MLA for Colchester North
- In office 1999–2006
- Preceded by: Ed Lorraine
- Succeeded by: Karen Casey

Personal details
- Born: Harold William Langille January 18, 1944 Truro, Nova Scotia
- Died: April 12, 2020 (aged 76) Little Dyke, Nova Scotia
- Party: Progressive Conservative
- Occupation: Police officer, tree farmer

= Bill Langille =

Canadian politician (1944–2020)

Harold William Langille (January 18, 1944 – April 12, 2020) was a tree farmer, police officer and political figure in Nova Scotia, Canada. He represented Colchester North in the Nova Scotia House of Assembly from 1999 to 2006 as a Progressive Conservative.
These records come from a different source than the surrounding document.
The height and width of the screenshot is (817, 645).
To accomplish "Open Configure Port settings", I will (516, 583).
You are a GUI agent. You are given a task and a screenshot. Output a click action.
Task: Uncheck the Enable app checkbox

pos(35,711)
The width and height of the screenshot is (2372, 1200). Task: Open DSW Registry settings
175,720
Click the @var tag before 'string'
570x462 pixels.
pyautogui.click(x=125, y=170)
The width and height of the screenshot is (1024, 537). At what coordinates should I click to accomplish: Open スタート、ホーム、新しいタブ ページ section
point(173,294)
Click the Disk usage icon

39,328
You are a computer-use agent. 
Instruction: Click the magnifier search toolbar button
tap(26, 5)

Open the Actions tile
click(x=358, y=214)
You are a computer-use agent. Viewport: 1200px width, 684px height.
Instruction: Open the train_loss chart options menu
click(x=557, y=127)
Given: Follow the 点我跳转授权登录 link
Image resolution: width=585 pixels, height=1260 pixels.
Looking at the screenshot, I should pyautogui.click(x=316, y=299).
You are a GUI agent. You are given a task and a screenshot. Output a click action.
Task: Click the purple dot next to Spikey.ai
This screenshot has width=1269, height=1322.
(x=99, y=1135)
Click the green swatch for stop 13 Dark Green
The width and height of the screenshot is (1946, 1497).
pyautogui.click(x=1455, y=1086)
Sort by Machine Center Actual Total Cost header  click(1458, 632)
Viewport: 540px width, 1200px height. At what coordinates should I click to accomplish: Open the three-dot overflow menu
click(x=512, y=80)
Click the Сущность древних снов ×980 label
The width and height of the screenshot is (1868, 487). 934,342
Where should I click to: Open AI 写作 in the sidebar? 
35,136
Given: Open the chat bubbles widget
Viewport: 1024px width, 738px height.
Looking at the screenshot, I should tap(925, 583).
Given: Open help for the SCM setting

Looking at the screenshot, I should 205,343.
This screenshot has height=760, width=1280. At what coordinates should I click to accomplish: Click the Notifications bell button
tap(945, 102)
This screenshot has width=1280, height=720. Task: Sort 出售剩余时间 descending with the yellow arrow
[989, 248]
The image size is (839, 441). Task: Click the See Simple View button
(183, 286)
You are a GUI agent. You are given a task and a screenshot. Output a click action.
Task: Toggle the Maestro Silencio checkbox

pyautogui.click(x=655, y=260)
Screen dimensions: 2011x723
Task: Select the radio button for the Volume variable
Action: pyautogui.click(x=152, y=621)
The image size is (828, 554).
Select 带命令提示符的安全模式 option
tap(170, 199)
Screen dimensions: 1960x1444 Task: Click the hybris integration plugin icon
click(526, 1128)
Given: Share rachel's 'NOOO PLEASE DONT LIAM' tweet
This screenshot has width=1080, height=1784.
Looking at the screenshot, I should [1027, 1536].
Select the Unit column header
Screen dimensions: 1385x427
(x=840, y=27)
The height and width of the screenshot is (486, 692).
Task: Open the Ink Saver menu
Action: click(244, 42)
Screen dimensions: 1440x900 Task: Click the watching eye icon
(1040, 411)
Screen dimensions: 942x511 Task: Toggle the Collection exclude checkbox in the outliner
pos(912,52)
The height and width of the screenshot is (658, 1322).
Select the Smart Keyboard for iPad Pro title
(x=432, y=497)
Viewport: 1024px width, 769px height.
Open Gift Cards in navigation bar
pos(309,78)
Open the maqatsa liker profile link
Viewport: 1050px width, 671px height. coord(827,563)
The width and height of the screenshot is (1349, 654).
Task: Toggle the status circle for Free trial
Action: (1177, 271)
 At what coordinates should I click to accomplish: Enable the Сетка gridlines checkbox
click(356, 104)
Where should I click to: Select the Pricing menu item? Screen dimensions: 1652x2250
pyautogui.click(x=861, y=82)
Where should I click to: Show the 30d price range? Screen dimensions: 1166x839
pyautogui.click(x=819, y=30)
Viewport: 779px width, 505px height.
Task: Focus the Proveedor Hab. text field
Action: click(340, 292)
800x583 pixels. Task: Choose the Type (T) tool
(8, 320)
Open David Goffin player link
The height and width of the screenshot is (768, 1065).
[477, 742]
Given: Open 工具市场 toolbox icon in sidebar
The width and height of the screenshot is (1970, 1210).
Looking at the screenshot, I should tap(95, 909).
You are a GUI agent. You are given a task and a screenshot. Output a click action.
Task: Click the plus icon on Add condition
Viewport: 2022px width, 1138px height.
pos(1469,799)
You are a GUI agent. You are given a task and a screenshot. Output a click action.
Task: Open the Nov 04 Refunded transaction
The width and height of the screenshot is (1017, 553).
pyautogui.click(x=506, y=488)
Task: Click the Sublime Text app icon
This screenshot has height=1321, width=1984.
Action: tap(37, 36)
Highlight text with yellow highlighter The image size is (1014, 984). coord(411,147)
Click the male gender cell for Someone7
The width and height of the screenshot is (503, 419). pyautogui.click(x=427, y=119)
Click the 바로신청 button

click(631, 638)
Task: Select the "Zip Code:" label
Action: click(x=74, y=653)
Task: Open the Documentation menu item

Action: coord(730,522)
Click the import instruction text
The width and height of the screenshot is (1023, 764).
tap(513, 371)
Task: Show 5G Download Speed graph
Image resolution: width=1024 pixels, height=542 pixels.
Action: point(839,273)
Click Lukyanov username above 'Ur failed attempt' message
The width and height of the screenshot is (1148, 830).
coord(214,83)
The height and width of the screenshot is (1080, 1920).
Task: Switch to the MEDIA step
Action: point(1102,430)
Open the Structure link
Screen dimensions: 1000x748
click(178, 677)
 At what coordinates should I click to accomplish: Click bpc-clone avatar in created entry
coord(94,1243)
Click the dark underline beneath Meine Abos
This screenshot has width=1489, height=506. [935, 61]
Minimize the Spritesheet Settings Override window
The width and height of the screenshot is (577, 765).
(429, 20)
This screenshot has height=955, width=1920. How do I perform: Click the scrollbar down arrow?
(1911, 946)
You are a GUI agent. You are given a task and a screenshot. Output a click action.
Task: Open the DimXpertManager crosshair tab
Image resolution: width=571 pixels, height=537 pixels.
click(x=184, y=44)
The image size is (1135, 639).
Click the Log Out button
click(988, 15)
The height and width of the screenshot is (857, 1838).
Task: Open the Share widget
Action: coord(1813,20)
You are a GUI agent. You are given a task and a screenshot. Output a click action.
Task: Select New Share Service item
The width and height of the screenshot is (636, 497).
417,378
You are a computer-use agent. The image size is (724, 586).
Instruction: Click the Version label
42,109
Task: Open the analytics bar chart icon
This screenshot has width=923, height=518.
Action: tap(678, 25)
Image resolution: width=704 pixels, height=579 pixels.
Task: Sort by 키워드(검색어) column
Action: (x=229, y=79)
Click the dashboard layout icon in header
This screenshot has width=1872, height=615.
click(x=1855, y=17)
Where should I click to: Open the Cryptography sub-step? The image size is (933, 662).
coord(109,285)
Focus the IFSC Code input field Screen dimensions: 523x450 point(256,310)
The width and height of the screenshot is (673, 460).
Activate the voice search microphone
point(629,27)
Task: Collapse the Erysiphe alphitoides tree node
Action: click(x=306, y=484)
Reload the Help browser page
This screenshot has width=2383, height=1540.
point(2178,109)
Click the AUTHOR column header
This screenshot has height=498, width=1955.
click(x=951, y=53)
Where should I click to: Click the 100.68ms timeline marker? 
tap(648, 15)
Born in 1944 in Truro, Nova Scotia, Langille was educated at the Ontario Police College and the Ontario Provincial Police Academy. He worked as a police officer in Truro and Ontario. After his retirement in 1994, he returned to Nova Scotia and owned and operated tree farms in Colchester County. Langille entered provincial politics in 1999, winning the Colchester North riding by more than 1300 votes. In the 2003 election, he was re-elected by more than 1100 votes. Langille did not reoffer in the 2006 election. He died of liver cancer on April 12, 2020.